Poland 6: Podlasie


Bialowieza protected primal forest


Podlasie is one of Poland’s 16 provinces, set in the north east and mainly bordering Belarus.
Podlasie literally means ‘the land close to the forest’ - which is apt because for the next three days most of the photos are green forest!

Thurs 3 May
We stayed last night in a slightly odd hostel/hotel in Hajnowka snappily called “Zajazd Wrota Lasu”; no idea what it means - but it was the closest place we could find to Bialowieza National Park.  Early start proved the right decision as we reached the park office just after it opened and managed to bag an English speaking guide - which you have to have in order to enter the strictly protected area of this  150,000 hectare primeval woodland.

Johanna was a very knowledgeable guide - and spoke excellent English. She gave us a very detailed 4-hour tour. History favoured Bialowieza, mainly thanks to royal hunting, resulting in woodland that has been undisturbed for hundreds of years, mainly because Polish royalty and then Russian tsars hunted here. There are even wild bison, reintroduced back in 1929.  




Probably the oldest elm tree...


With Johanna’s expert help - we also spotted a few birds


Collared fly-catcher

Wood warbler

Red breasted fly-catcher


And wonderful fungi, moss, ancient fallen oaks etc. It really is the most stunning forest, almost totally untouched by man.

Ancient oak tree








After a welcome picnic lunch - we walked through another section of less protected woodland, seeing just four people in 3 hours. Jess made a brilliant spot of a great spotted woodpecker





Fri 4
We headed north for the morning, to Wigry National Park, bought map and tickets and went wandering alongside wonderful lakes on well marked tracks for a couple of hours.
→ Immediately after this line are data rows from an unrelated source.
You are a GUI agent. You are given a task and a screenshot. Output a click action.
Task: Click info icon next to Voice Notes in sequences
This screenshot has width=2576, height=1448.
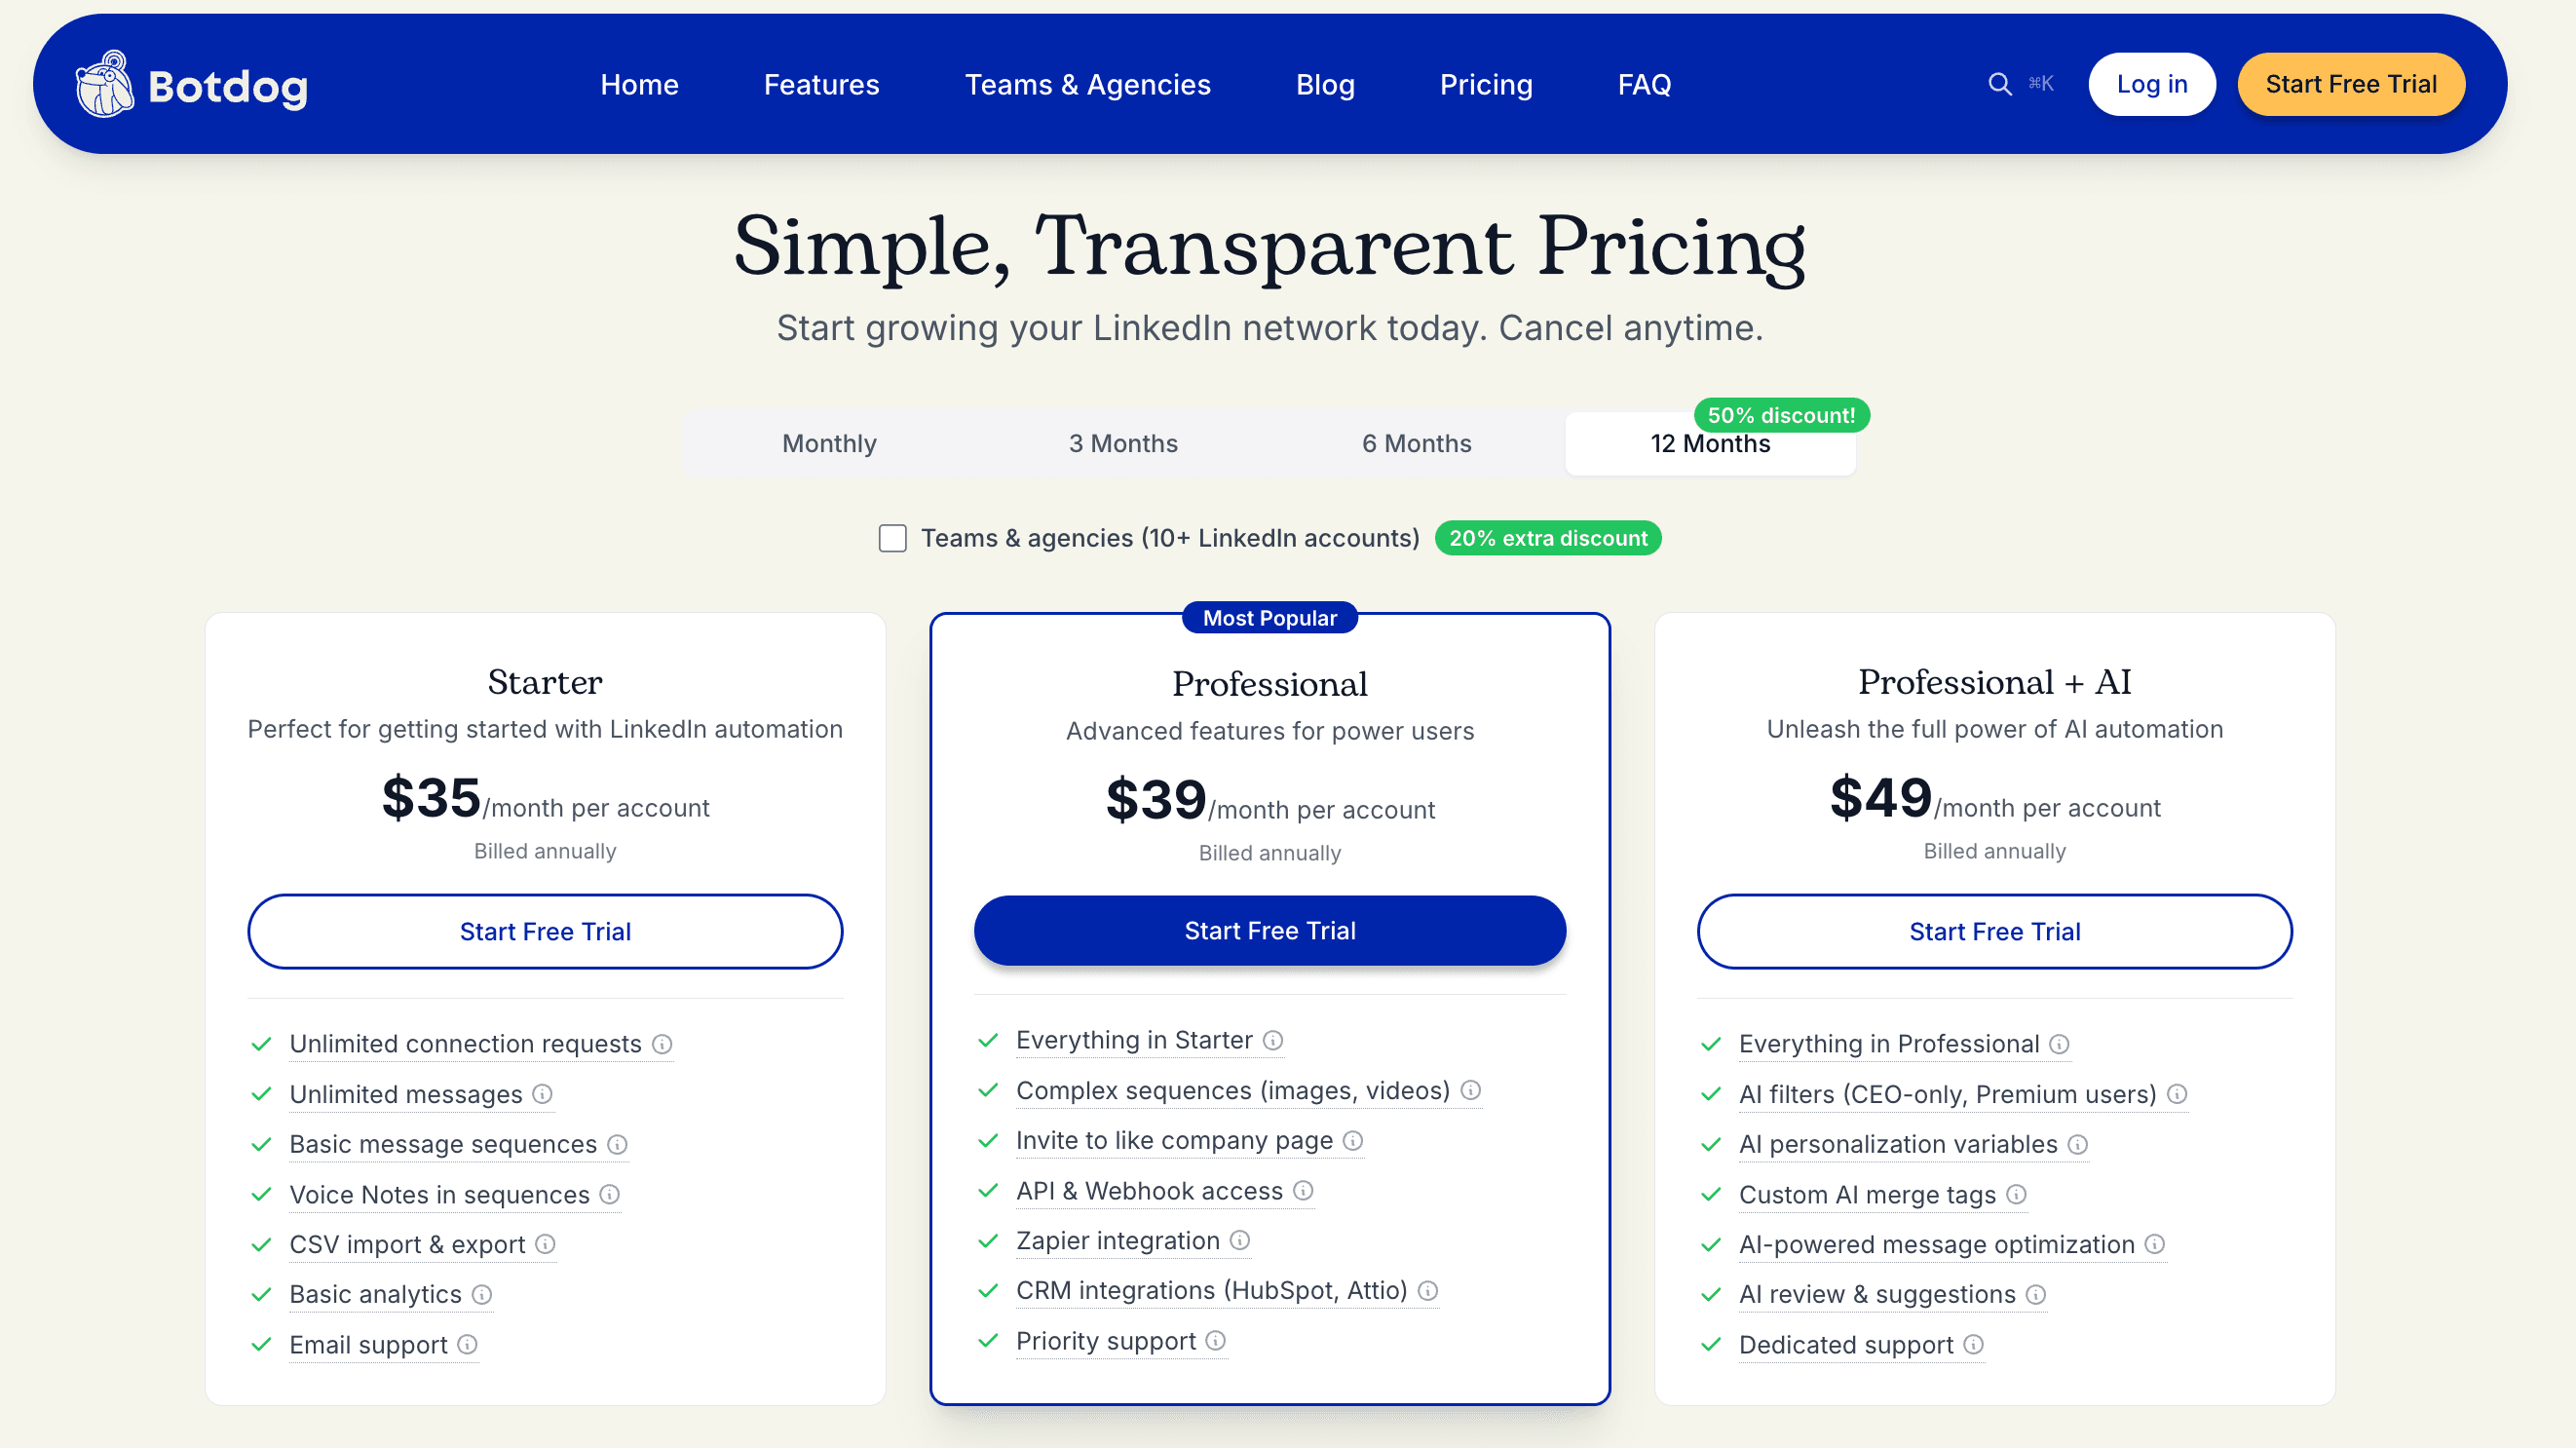tap(610, 1194)
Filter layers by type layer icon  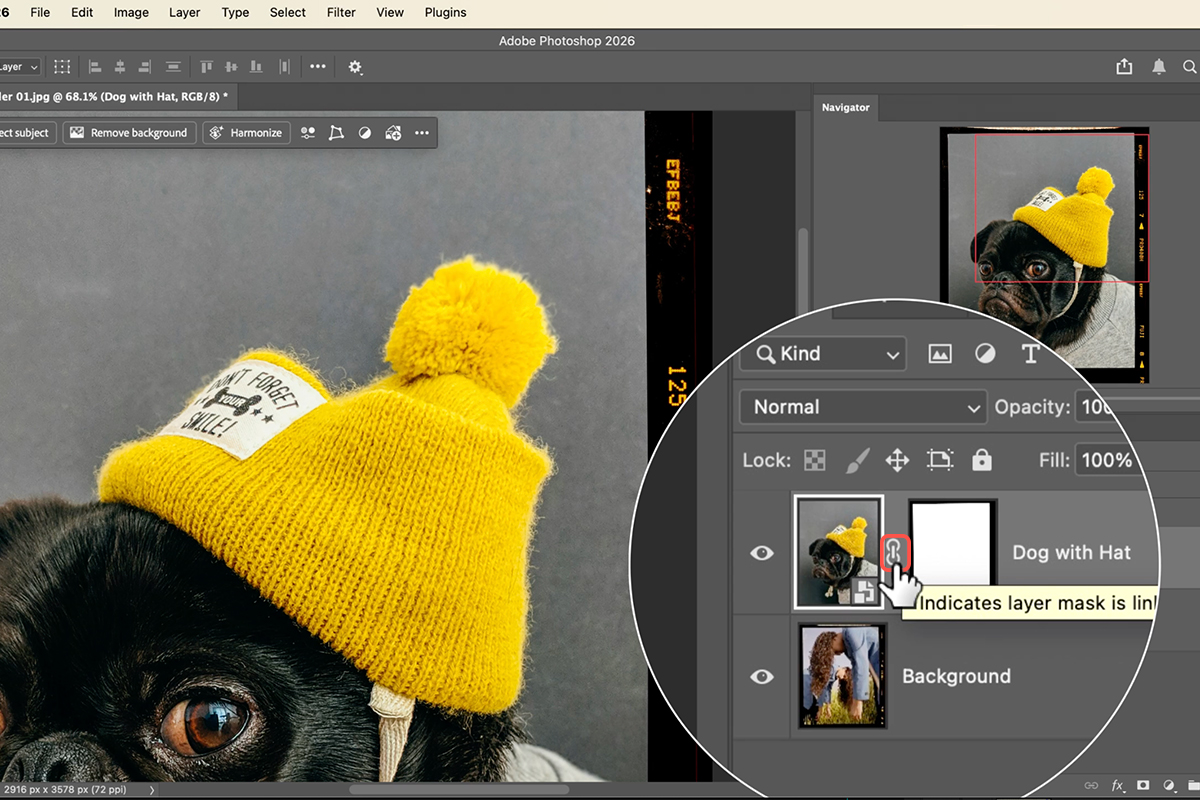[x=1030, y=354]
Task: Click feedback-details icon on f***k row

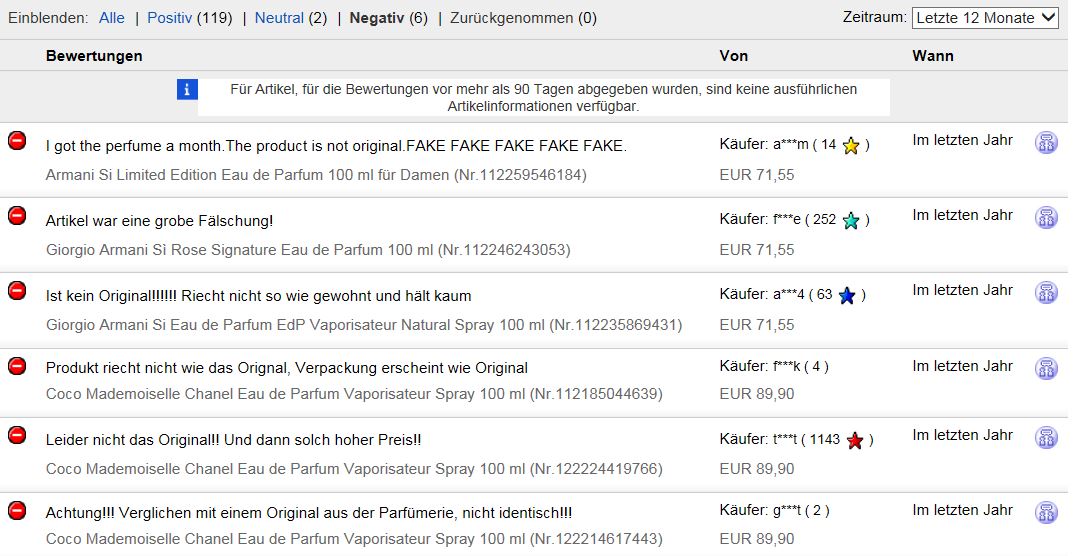Action: tap(1046, 368)
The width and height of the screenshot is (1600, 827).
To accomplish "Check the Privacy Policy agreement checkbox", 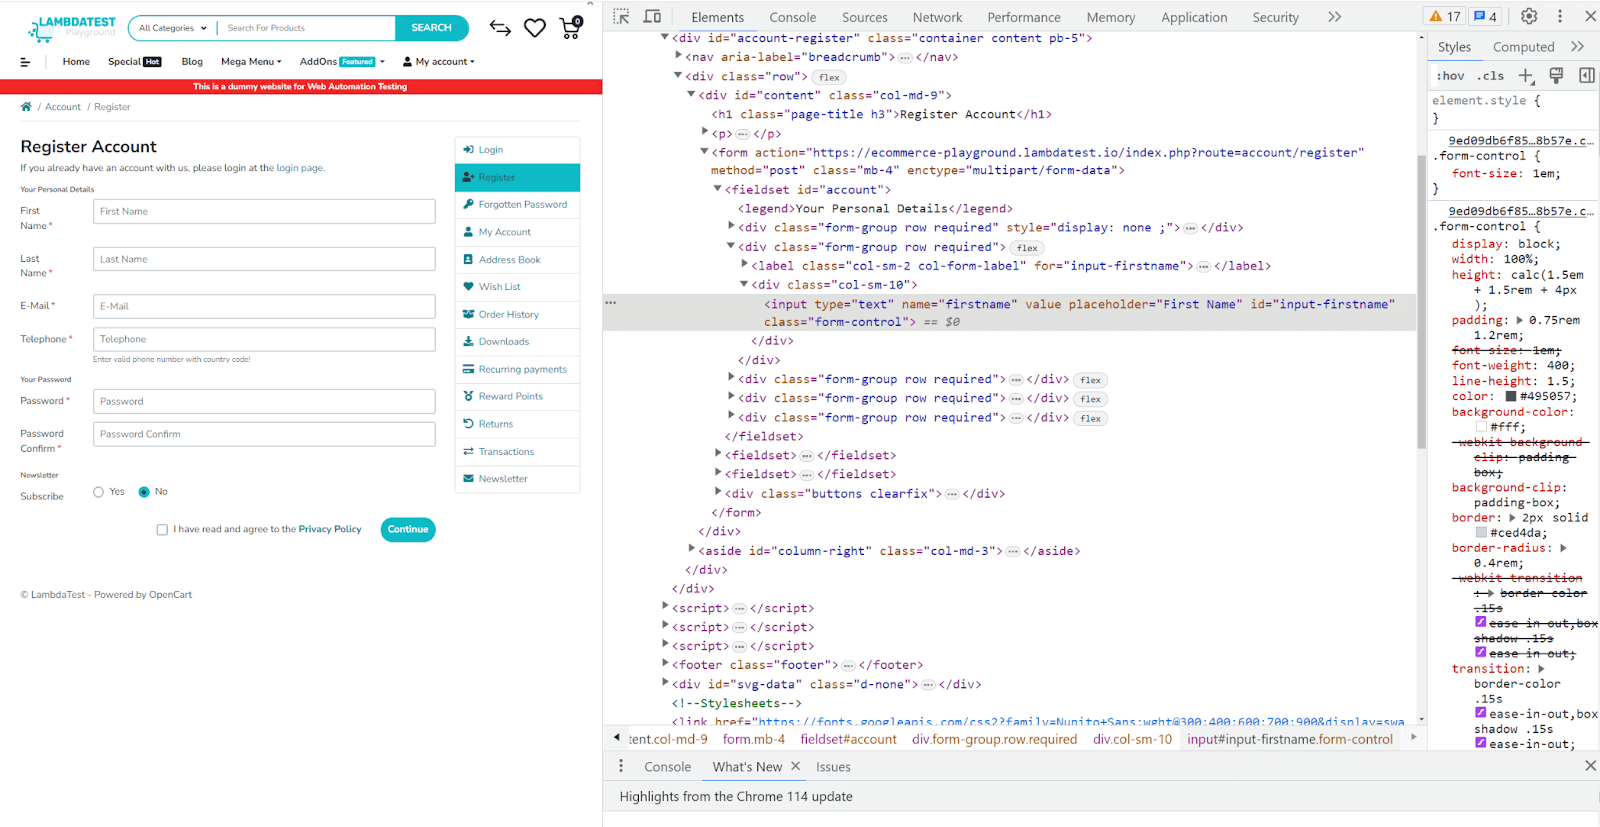I will point(162,530).
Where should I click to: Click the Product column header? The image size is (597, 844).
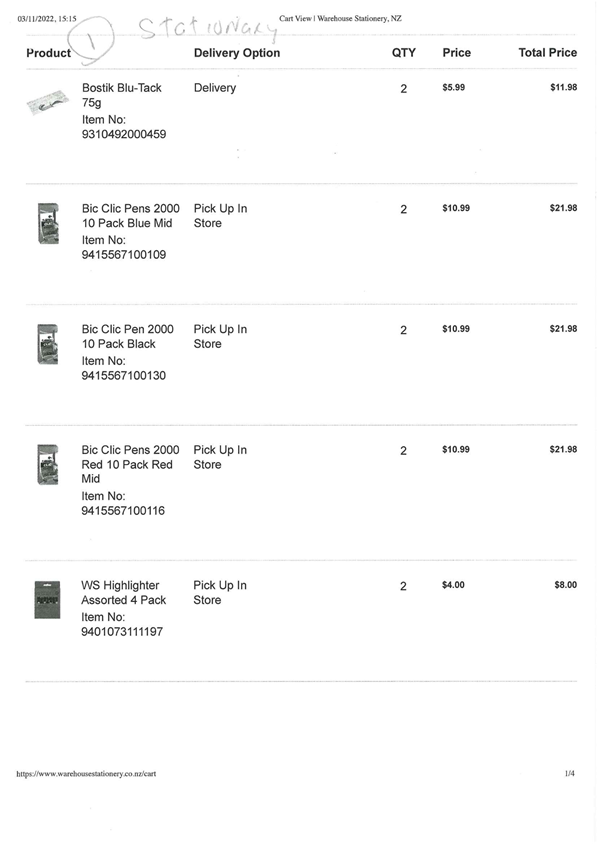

Orthodox church in Narew, on the road to Wigry



Wigry church 


Stork


Sat 5
Having had a very comfy night in a soulless but friendly 3* business hotel by a little conference centre outside Suwalki (bit of a Booking.com error by me!), we had the de-rigeur big breakfast, grabbed picnic lunch at a Delikatasy and drove north to Suwalki Park. We opted to walk around Lake Hancza - Poland’s deepest lake (103m) - and it transpires, a popular sub-aqua site!!

Lake Hanzca




Lunch spot by lake down to the left 







A beautiful walk: 16km in 4.5 hours.  Then we drove east to the Great Masurian Lakes and had supper in the “yachtie” town of Mikolajki.